▶ **SOURCE DATA**:
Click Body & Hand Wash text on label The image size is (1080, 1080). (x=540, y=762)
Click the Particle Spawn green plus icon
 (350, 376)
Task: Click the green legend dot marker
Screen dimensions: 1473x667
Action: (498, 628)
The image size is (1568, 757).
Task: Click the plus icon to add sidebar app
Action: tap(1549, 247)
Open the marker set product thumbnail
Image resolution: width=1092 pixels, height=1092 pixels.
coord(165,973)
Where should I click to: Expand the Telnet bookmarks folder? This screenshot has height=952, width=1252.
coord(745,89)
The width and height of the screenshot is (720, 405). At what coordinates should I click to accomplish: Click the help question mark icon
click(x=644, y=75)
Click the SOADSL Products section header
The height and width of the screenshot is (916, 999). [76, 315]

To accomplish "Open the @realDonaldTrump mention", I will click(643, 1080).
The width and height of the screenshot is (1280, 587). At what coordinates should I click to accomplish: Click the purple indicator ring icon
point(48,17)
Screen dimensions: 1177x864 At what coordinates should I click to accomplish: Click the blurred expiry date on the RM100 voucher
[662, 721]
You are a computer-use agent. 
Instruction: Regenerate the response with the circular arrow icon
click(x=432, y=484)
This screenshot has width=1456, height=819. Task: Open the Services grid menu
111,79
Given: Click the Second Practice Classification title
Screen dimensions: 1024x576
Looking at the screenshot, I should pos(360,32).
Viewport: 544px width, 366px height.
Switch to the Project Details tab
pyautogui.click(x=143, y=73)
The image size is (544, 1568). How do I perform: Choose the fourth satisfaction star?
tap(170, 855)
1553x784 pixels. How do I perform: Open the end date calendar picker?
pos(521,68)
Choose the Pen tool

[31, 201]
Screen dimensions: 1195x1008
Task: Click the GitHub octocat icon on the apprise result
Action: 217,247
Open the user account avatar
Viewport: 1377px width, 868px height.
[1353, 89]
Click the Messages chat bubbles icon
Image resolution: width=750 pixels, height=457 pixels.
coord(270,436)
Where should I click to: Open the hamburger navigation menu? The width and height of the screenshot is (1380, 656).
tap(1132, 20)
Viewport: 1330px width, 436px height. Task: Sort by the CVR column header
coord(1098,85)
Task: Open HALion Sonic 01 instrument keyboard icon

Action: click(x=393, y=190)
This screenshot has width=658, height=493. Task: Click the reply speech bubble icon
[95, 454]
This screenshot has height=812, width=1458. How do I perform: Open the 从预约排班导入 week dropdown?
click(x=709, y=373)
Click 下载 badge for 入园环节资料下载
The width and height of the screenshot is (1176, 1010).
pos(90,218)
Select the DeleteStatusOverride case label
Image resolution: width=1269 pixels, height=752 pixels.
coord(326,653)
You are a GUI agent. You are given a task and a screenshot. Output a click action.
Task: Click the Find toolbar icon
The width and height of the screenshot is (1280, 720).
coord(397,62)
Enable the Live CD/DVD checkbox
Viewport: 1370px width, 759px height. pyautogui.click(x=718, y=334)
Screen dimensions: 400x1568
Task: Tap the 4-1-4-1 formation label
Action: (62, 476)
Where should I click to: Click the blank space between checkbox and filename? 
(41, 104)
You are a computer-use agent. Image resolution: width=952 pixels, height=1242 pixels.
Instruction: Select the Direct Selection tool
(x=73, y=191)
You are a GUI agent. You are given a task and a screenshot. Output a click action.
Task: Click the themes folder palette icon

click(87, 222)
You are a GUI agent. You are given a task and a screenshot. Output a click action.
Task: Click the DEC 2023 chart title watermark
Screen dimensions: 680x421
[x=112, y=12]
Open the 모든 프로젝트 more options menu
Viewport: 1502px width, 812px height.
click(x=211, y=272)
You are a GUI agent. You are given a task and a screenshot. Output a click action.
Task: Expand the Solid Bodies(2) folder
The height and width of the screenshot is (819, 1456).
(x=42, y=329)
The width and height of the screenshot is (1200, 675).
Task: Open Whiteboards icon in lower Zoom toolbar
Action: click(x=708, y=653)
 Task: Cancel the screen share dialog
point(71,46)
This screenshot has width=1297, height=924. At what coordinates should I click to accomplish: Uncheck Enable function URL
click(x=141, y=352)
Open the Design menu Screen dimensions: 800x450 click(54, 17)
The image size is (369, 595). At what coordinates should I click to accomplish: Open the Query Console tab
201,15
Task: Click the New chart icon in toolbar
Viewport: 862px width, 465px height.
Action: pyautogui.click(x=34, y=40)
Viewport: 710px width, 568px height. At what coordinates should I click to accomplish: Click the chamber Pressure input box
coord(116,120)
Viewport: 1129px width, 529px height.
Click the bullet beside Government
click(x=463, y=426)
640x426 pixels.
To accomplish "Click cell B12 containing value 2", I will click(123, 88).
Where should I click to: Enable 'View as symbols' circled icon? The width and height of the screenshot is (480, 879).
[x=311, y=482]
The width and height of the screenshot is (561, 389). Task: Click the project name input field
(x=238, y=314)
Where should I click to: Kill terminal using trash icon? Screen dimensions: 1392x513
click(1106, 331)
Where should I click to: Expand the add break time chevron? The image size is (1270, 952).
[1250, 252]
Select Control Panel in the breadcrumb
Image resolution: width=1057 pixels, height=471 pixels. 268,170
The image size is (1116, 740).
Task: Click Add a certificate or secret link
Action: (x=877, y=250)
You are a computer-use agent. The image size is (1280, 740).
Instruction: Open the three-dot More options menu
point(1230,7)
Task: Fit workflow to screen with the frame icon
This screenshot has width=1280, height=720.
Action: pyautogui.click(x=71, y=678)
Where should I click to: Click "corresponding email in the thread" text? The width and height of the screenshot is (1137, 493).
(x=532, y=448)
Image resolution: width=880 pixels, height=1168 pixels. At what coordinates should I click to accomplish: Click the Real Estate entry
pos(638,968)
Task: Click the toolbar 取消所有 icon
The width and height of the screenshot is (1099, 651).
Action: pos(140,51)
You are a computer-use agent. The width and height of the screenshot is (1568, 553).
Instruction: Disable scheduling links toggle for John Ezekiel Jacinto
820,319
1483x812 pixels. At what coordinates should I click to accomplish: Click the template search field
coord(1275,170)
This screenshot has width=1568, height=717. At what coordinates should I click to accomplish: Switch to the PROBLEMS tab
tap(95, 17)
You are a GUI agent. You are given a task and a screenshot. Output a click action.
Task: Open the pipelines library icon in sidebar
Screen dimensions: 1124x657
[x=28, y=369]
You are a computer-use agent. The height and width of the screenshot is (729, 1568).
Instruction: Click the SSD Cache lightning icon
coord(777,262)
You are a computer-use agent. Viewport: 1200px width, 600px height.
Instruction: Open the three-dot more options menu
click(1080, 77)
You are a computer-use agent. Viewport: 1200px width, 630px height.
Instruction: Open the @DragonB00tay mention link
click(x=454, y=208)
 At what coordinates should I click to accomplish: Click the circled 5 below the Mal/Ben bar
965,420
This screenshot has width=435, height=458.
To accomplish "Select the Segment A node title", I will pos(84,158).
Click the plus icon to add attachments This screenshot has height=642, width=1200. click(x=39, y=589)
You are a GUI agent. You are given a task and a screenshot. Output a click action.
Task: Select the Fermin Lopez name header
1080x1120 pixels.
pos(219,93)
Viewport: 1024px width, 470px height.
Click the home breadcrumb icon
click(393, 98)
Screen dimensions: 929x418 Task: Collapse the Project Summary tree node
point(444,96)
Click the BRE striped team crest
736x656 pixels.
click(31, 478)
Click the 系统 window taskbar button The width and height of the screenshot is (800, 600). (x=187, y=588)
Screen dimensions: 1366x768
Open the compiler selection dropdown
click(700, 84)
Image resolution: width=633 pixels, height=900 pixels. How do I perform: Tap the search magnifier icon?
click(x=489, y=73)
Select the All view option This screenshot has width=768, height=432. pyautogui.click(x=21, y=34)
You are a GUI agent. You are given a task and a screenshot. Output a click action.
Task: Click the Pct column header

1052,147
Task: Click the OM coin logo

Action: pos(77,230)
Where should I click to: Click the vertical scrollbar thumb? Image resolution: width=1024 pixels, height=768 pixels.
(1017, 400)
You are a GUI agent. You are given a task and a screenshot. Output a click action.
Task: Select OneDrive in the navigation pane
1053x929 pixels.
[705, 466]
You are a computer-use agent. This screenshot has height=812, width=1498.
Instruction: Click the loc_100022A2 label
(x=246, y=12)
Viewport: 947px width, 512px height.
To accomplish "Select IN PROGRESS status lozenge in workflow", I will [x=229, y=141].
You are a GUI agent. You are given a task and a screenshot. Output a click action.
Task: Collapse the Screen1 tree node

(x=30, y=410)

▶ **PROBLEM REQUIREMENTS**: Convert the lines of the listing into a JSON list of strings, one string per line with blank lines dropped, starting at the line that contains "This screenshot has width=1568, height=717." and stopping after the line that contains "click(393, 98)".

▶ **THE REPLY**:
[
  "This screenshot has width=1568, height=717. At what coordinates should I click to accomplish: Switch to the PROBLEMS tab",
  "tap(95, 17)",
  "You are a GUI agent. You are given a task and a screenshot. Output a click action.",
  "Task: Open the pipelines library icon in sidebar",
  "Screen dimensions: 1124x657",
  "[x=28, y=369]",
  "You are a computer-use agent. The height and width of the screenshot is (729, 1568).",
  "Instruction: Click the SSD Cache lightning icon",
  "coord(777,262)",
  "You are a computer-use agent. Viewport: 1200px width, 600px height.",
  "Instruction: Open the three-dot more options menu",
  "click(1080, 77)",
  "You are a computer-use agent. Viewport: 1200px width, 630px height.",
  "Instruction: Open the @DragonB00tay mention link",
  "click(x=454, y=208)",
  " At what coordinates should I click to accomplish: Click the circled 5 below the Mal/Ben bar",
  "965,420",
  "This screenshot has width=435, height=458.",
  "To accomplish \"Select the Segment A node title\", I will pos(84,158).",
  "Click the plus icon to add attachments This screenshot has height=642, width=1200. click(x=39, y=589)",
  "You are a GUI agent. You are given a task and a screenshot. Output a click action.",
  "Task: Select the Fermin Lopez name header",
  "1080x1120 pixels.",
  "pos(219,93)",
  "Viewport: 1024px width, 470px height.",
  "Click the home breadcrumb icon",
  "click(393, 98)"
]